ERTELEME HASTALIĞININ BİR NUMARALI ÇÖZÜM YOLU
Erteleme Hastalığı İçin Bir Numaralı Çözüm Yolu
Ağır bir yükün altına giren bir kişinin bu yükü bir yere taşıdığını düşünün. Bu kişi sizce yükü taşırken mi daha çok yorulur, yoksa yükü omuzuna alıp dururken mi daha çok yorulur. Şüphesiz omuzunda yük olduğu halde duran bir kişi daha çok yorulur. Ne dersiniz? Yükün giderek daha da ağırlaştığını hissetmeye başlar. Yük taşıyan kimse ne zaman dursa hemen yükü bir kenara atıp dinlenmek ister. Kişi yükü taşıyorsa ve götüreceği yere doğru ilerliyorsa problem yok demektir.
Yapması gereken işleri erteleyen bir kişinin durumu, aynen yükün altında sürekli duran, durdukça da yükün giderek daha da ağırlaştığını, mesafenin daha da arttığını hisseden adama benzer. Yükün altında bekledikçe yapılacak iş de daha antipatik ve nahoş hale gelmektedir.
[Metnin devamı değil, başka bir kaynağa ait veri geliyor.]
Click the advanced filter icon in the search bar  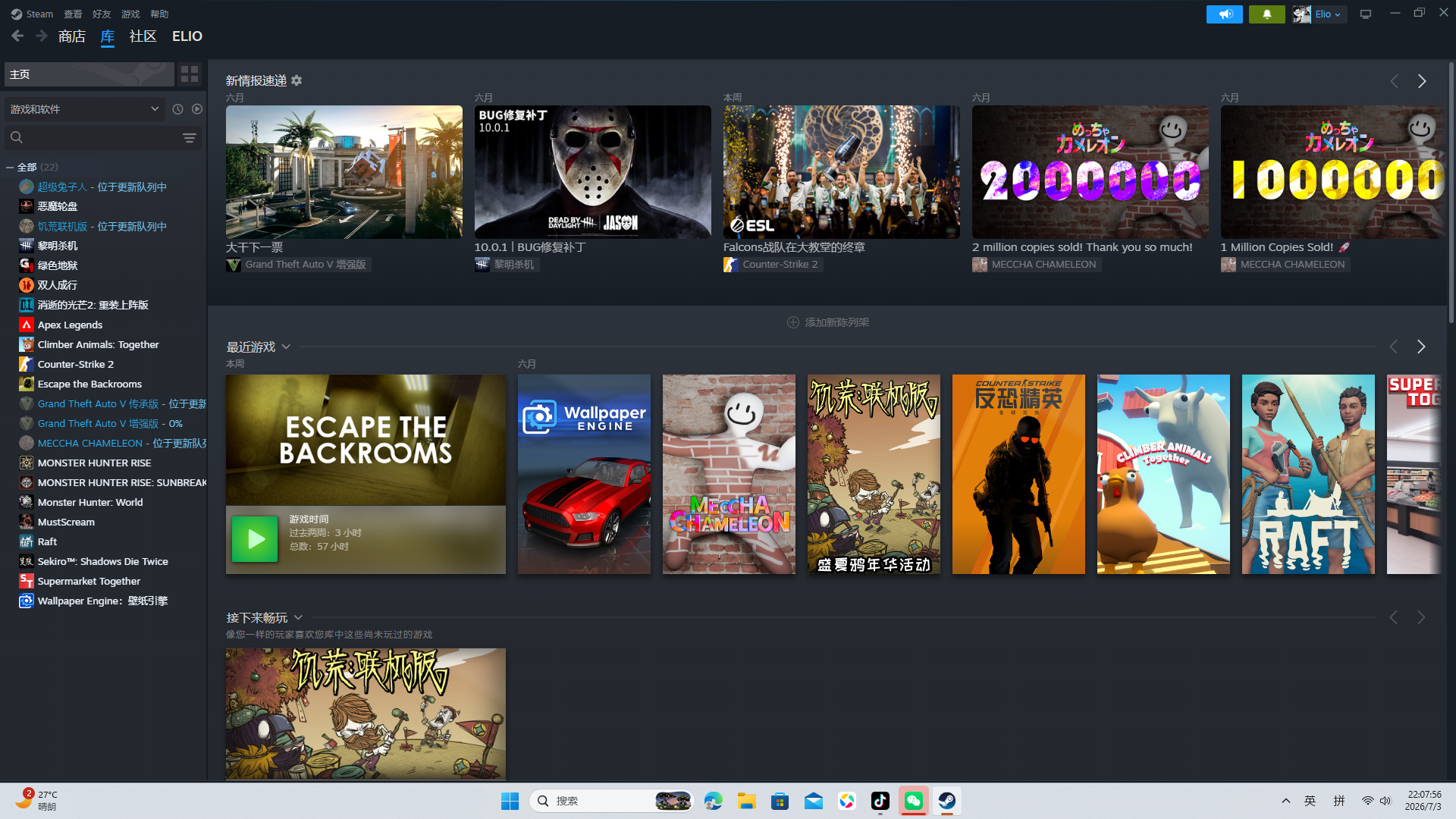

Yükün taşınması erteleniyordur ama o yük onu giderek daha da fazla ezmeye devam ediyordur.
Genellikle bizi ezen yapılacak işin değil, yapılacak olan işin ne kadar zor olduğunu düşünmek ve hiçbirşey yapmadan aynı şeyi düşünmeye devam etmektir. Bu durum yapılacak işin giderek gözümüzde daha da büyümesine sebep olur.
Yapmanız gereken bir işi erteledikçe yapılacak işin giderek gözünüzde daha da büyüdüğünü hiç hissettiniz mi? Erteleme süreniz uzadıkça “Hadi şunu yapmaya başlayayım” demenin de giderek zorlaştığını hiç yaşadınız mı?
Oysa, yapılması gereken işi hemen yapmaya başlayan kişi, ertelemekten dolayı yaşadığı ekstra hüsran, mutsuzluk ve stresin büyük bir kısmından kısa sürede kurtulabilir.
Bu makaleyi yazarken erteleme hastalığı hakkında söylenen güzel sözlere şöyle bir göz attım. En hoşuma giden söz Christopher Parker’ınkiydi. Parker aynen şöyle diyor:
“Yapılacak işleri ertelemek kredi kartına benzer. Kredi kartı borcunun ne olduğunu görünceye kadar herşey çok eğlenceli gibi görünür.”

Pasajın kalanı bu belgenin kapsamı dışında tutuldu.